- [Extrait]:

Tout simplement car je ne pense pas encore l'avoir surmontée. Je ne
pense pas avoir encore trouvé les bons conseils à suivre. Je viens
vous parler de la première grosse panne de lecture que je traverse
depuis bien longtemps (la dernière doit remonter aux années lycée).
Je partage avec vous mes hypothèses sur son origine.
Bienvenue
dans la tête d'une lectrice en pleine détresse.
Ironie
du sort : elle lit toujours sauf quand elle est le seul maître à
bord.
TOU
DOUM!
Est-ce
que je t'ai perdu ? Si tu réponds "non", c'est que tu
mens. Comment est-ce que je ne peux plus lire alors que je lis tous
les jours, hein ? C'est une énigme bien épineuse à résoudre
n'est-ce pas ?
Laisse
moi t'expliquer.

- [Données fournies]:
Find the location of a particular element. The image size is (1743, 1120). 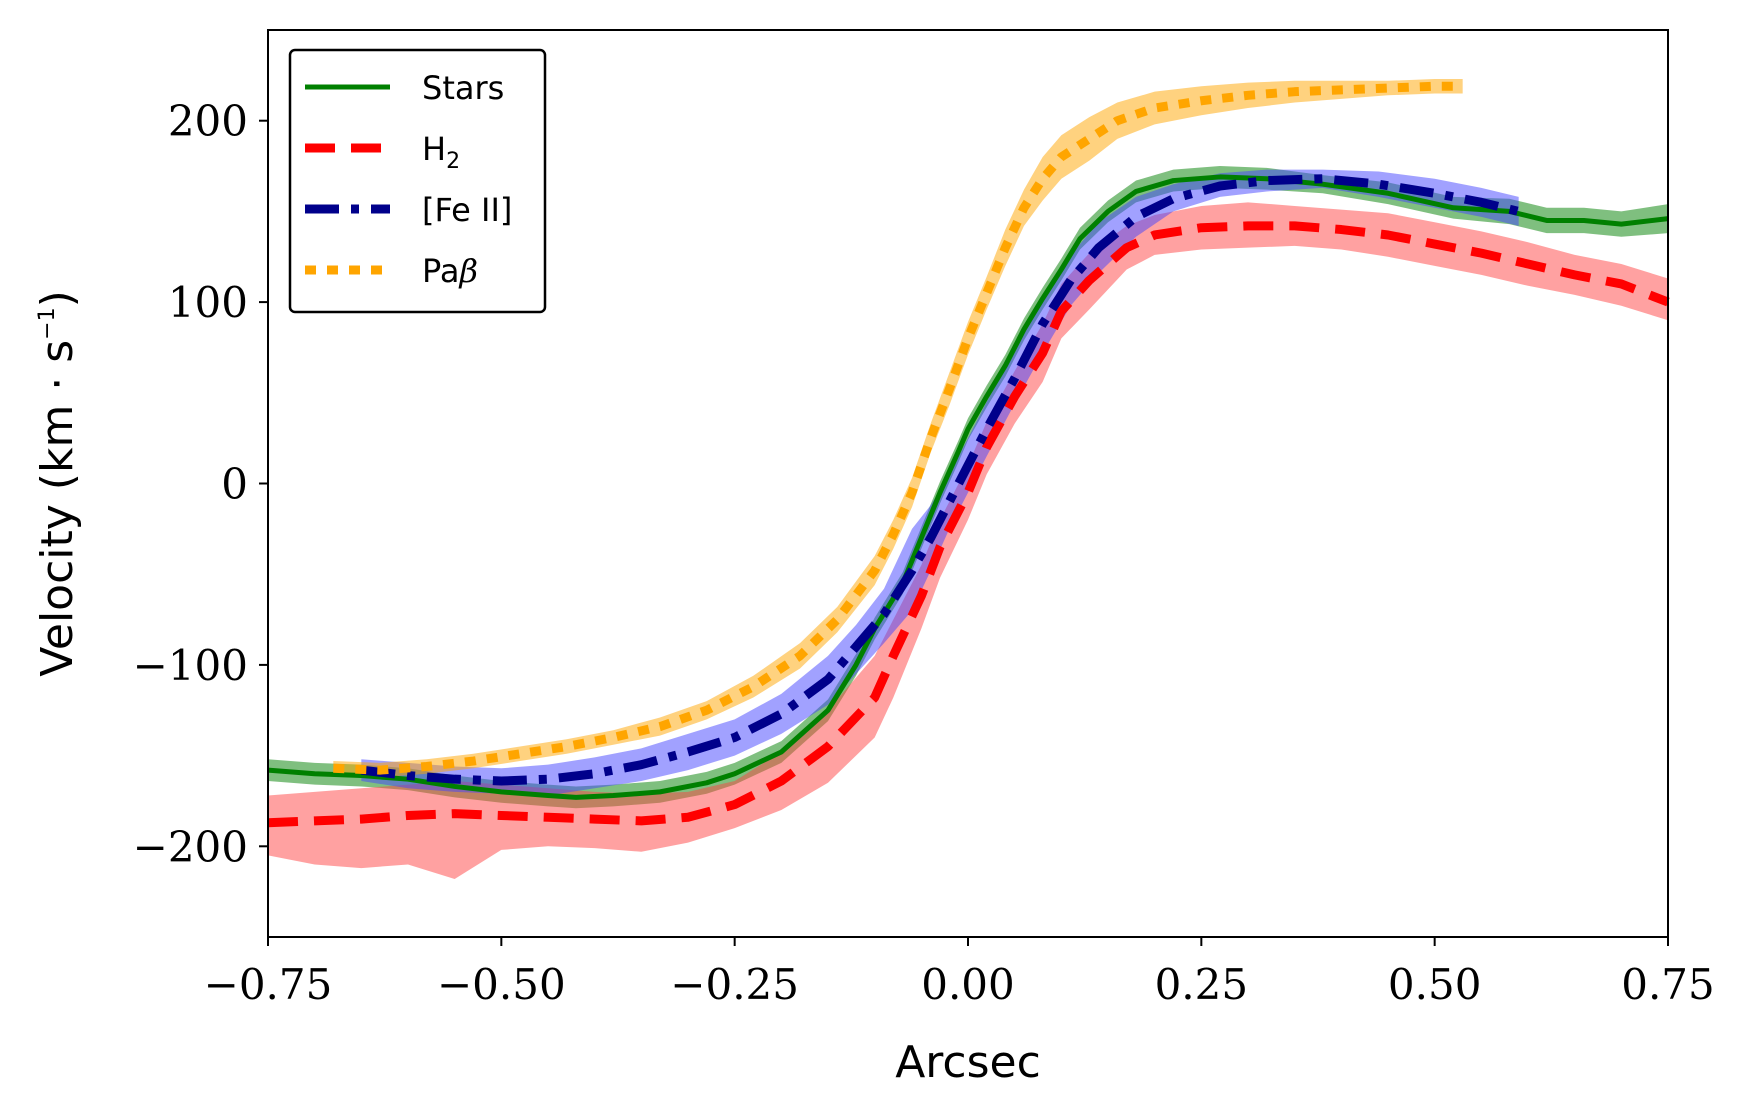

- [Consigne A]: Dites si chacune de ces affirmations concorde avec l'extrait sur la panne de lecture, en répondant par oui ou par non et en citant mot pour mot le passage qui tranche : (i) la précédente panne de lecture de la narratrice remonterait aux années lycée ; (ii) la narratrice affirme avoir trouvé les bons conseils à suivre ; (iii) la narratrice dit ne jamais lire.
- [Consigne B]: Rédigez la suite de l'extrait sur la panne de lecture, en reprenant juste après sa dernière phrase.
Les données proviennent d'une autre source que l'extrait.

- [Réponse A]:
(i) Oui : « la dernière doit remonter aux années lycée ».
(ii) Non : « Je ne pense pas avoir encore trouvé les bons conseils à suivre ».
(iii) Non : « je lis tous les jours ».

- [Réponse B]:
Il
y a maintenant 5 mois, j'ai posé mes valises à Paris. Ah Paris !
la ville des lumières, la ville de l'amour ! Pour moi, elle est
surtout la capitale française de l'édition et un passage obligé
pour une étudiante dans les métiers du livre (disons, dans
l'édition, c'est plus court; et ça me représente plus). Me voilà
à faire le stage de mes rêves et à lire entre autre plusieurs manuscrits par semaine. Et c'est là que c'est arrivé ! Cette pause
que je pensais liée à la rentrée s'est transformée en panne de
lecture. Quand je passais la porte de mon studio impossible d'ouvrir
la moindre page d'un livre. J'enviais et je détestais à la fois
tous ces gens dans le métro qui avaient le nez dans leur bouquin.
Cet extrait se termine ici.